* _Written exercise 1_
Answer these questions using the interview about Three Seven:
(a) Which advertising agency employed Caroline in New York?
(b) In what year did she leave that job to travel?
(c) What did she start making after moving back to Paris?

· · · ·

We had already seen Three Seven’s vintage furniture and objects, which its founder Caroline Petit-Mason unearthed on her travels across America before giving them a new lease of life. Now, after twelve years on the other side of the pond, Caroline has popped up in Paris with a range of hand-made and hand-decorated plates in a naïve style that’s absolutely spot on!

You founded Three Seven in the USA. How did that come about?

After studying sociology and political science, I got a job working in strategic planning at the advertising agency TBWA in New York. In 2009, tired of the infernal rhythm my job entailed, I gave it all up to hit the road with my American husband. Travelling from state to state, we collected things that caught our eye along the way, in garage sales or on farms. We bought old wooden pieces, keeping some intact for their decorative charm and making others from these salvaged bits of Middle America. Everything was sold in France two or three times a year in pop-up stores. In 2016, we decided to move back to Paris, which put an end to the supply of furniture, so I started making plates!

How do you go from upcycling to ceramics?

· · · ·

* _Written exercise 2_
Turn the data listing entries into a JSON list of strings, one string per line and no blank lines. Start at the line that contains "Open /single trace from 17:21" and stop after the line that contains "Expand the dropdown".

Data listing:
· · · ·

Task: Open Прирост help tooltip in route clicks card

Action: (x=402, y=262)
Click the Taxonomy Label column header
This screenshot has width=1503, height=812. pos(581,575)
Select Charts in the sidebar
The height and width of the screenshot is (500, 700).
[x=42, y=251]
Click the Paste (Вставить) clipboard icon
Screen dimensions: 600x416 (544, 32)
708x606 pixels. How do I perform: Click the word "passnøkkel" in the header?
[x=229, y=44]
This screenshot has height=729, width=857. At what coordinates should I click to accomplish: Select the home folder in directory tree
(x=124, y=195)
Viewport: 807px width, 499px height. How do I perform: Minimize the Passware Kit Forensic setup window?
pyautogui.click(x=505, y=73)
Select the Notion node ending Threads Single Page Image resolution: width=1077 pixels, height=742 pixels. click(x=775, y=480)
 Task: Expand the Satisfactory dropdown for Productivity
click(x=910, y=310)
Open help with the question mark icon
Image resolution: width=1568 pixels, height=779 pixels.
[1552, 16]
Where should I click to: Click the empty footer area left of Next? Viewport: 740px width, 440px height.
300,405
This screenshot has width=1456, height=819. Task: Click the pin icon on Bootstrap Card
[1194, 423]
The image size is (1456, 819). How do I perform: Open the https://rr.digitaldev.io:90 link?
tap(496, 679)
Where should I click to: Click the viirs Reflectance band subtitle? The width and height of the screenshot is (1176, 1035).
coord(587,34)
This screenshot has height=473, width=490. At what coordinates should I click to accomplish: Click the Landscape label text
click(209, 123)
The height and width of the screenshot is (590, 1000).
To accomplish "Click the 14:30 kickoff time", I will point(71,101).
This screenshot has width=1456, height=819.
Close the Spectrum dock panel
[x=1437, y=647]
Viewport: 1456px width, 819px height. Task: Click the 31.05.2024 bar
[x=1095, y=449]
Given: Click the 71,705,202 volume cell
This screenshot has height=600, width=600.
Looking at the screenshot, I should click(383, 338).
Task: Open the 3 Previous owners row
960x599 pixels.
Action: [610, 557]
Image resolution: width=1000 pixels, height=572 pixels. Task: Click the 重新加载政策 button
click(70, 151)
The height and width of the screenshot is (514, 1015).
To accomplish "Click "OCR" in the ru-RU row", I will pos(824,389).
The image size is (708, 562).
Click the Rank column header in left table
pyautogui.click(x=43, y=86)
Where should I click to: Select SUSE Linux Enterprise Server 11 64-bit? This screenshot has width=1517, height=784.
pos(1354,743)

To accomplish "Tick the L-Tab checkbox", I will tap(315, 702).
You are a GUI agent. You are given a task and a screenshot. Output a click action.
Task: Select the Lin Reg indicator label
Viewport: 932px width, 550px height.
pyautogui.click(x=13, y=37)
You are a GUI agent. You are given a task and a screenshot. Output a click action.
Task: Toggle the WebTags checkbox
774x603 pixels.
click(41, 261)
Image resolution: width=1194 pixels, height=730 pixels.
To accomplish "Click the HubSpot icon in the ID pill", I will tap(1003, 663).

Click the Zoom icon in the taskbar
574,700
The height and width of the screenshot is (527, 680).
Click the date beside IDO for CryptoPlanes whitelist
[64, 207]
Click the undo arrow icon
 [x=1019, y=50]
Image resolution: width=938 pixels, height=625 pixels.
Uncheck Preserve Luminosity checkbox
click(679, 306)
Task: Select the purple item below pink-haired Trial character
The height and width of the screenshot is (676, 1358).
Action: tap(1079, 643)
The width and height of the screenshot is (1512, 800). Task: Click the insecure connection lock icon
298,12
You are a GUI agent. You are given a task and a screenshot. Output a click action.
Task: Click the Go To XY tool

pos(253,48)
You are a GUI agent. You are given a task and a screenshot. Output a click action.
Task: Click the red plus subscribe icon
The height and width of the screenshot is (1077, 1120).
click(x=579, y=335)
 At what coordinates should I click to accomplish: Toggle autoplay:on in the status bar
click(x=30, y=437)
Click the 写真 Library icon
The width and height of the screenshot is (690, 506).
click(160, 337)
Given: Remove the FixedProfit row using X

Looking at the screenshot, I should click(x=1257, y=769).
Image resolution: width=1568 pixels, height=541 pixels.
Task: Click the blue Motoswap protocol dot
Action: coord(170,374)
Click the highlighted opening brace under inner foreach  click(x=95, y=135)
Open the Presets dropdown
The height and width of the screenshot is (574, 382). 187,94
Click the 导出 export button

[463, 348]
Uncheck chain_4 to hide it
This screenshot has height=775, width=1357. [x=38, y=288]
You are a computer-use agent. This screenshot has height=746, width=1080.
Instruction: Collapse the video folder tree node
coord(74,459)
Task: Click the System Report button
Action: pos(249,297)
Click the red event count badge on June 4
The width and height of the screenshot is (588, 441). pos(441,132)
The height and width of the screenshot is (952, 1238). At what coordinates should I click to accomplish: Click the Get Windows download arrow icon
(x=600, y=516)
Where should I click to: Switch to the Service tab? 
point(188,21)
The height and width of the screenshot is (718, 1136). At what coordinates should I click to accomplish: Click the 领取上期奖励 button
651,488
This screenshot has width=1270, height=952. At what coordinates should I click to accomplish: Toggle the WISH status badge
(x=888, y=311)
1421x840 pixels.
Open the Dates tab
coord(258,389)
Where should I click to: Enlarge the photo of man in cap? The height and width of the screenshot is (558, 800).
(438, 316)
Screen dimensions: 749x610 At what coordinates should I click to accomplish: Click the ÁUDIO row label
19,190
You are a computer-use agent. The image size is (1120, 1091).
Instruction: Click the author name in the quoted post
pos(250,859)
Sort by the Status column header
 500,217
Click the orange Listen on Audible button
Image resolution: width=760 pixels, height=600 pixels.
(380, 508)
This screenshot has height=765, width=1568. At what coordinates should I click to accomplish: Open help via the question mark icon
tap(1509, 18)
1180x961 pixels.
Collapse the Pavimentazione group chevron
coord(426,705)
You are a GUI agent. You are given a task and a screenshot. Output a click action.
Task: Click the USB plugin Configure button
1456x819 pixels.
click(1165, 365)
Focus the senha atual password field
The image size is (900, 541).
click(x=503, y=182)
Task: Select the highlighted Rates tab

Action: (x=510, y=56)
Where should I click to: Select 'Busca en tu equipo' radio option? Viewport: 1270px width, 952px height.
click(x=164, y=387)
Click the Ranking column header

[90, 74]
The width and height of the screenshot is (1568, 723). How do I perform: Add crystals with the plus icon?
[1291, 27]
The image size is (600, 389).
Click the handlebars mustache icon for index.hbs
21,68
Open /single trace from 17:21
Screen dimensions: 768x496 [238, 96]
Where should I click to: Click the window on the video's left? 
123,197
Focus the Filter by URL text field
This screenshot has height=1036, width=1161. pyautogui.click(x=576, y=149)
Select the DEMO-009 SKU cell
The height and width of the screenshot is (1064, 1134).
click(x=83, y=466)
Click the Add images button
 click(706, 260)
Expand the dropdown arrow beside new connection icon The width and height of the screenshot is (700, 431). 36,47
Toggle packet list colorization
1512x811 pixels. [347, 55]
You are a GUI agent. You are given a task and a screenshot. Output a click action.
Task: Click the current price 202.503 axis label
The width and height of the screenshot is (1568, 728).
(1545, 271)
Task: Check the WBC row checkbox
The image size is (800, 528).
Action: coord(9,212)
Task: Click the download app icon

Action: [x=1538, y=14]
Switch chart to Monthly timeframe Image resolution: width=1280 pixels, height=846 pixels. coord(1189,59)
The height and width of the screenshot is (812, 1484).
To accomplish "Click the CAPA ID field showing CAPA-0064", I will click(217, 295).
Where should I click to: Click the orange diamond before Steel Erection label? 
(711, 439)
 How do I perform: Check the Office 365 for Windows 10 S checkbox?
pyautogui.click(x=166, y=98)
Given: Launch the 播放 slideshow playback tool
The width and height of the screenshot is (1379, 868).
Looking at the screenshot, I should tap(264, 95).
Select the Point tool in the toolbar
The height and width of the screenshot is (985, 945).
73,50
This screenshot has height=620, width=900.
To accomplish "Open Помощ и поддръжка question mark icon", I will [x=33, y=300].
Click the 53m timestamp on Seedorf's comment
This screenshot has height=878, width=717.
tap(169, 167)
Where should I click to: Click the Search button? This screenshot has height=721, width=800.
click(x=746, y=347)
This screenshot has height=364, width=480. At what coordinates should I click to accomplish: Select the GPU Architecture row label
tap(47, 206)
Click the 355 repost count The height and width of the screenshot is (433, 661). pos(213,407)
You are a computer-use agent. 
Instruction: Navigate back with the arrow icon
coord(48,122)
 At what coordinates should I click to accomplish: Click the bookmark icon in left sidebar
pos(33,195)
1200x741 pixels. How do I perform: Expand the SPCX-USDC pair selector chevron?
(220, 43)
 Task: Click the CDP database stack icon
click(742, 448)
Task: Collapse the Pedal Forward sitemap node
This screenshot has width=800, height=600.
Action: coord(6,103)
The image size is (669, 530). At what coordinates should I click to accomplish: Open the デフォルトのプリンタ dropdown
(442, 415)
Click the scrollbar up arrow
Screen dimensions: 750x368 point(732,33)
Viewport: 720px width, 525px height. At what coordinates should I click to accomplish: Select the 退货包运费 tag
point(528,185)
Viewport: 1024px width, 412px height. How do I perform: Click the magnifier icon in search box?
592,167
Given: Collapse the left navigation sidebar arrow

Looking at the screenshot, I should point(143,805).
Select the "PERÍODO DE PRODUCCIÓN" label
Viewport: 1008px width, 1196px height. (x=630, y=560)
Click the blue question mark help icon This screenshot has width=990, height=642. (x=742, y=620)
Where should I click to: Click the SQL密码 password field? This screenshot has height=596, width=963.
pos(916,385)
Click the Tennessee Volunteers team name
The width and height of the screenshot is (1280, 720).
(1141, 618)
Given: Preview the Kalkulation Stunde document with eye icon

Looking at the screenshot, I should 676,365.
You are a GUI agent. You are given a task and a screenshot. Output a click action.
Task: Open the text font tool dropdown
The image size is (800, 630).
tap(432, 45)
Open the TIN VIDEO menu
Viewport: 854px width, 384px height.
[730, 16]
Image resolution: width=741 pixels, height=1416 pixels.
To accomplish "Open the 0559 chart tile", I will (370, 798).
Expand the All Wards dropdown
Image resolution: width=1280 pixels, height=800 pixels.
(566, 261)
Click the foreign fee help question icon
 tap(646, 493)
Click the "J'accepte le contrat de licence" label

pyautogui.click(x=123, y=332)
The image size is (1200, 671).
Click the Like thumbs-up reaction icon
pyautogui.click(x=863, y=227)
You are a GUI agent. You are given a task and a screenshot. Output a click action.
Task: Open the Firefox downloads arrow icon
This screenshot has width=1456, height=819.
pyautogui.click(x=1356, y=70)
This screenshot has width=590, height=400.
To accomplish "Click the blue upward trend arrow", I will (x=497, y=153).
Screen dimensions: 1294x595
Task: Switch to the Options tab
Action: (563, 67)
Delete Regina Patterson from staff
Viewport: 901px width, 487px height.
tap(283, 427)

· · · ·

* _Task solution 1_
(a) TBWA
(b) 2009
(c) Plates

* _Task solution 2_
[
  "Open /single trace from 17:21",
  "Screen dimensions: 768x496 [238, 96]",
  "Where should I click to: Click the window on the video's left? ",
  "123,197",
  "Focus the Filter by URL text field",
  "This screenshot has height=1036, width=1161. pyautogui.click(x=576, y=149)",
  "Select the DEMO-009 SKU cell",
  "The height and width of the screenshot is (1064, 1134).",
  "click(x=83, y=466)",
  "Click the Add images button",
  " click(706, 260)",
  "Expand the dropdown arrow beside new connection icon The width and height of the screenshot is (700, 431). 36,47"
]